Faster Attention for Long-Context Models
Researchers from several Chinese institutions introduced MISA (Mixture of Indexer Sparse Attention), a technique designed to accelerate a computational bottleneck in DeepSeek's state-of-the-art sparse attention mechanism. The current approach requires scoring every preceding token with dozens of attention heads — a process that becomes increasingly expensive as documents grow longer.
MISA reframes those attention heads as a mixture-of-experts pool, using a lightweight router to activate only a handful of heads per query rather than all of them. The team reports that using just eight active heads — compared to the original 64 — delivers roughly the same accuracy on the LongBench evaluation suite across DeepSeek-V3.2 and GLM-5 models, while running approximately 3.82 times faster on an NVIDIA H200 GPU. The method requires no additional model training.
Mimicking Human Gaze in Vision-Language Models
A separate team proposed GazeVLM, a 4-billion-parameter vision-language model that attempts to replicate the way humans focus attention when examining an image. Standard vision-language models process entire images simultaneously, which the authors argue dilutes spatial reasoning and contributes to hallucinations — instances where models confidently describe things that are not present.
GazeVLM introduces special "gaze tokens" that allow the model to dynamically suppress irrelevant regions and concentrate on task-relevant areas, without cropping images or adding extra visual tokens to the context. The researchers report that GazeVLM outperforms comparable models by nearly 4% and surpasses more complex "agentic" pipelines by more than 5% on high-resolution benchmarks HRBench-4k and HRBench-8k.

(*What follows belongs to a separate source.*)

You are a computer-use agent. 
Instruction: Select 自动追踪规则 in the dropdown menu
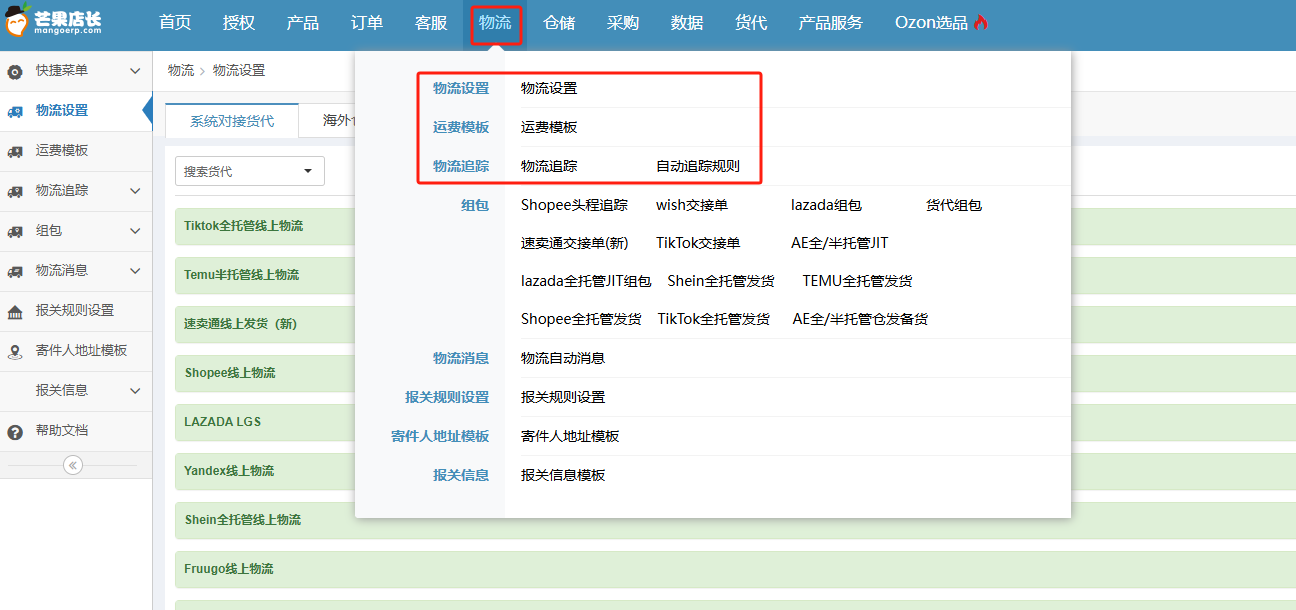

Smarter Reinforcement Learning for AI Agents
A team from Baidu and associated institutions presented AEM (Adaptive Entropy Modulation), a method for improving how AI agents learn from trial-and-error interactions with complex environments such as web browsers and software repositories. A longstanding challenge in this domain is that rewards are often sparse — the agent only learns whether it succeeded or failed at the end of a long sequence of actions, making it difficult to identify which steps were helpful.
Rather than introducing additional supervisory signals, AEM monitors the statistical uncertainty of the model's responses and uses that signal to balance exploration and exploitation during training. Experiments on ALFWorld, WebShop, and SWE-bench-Verified showed consistent improvements over strong baselines, including a 1.4% gain on a leading software-engineering benchmark.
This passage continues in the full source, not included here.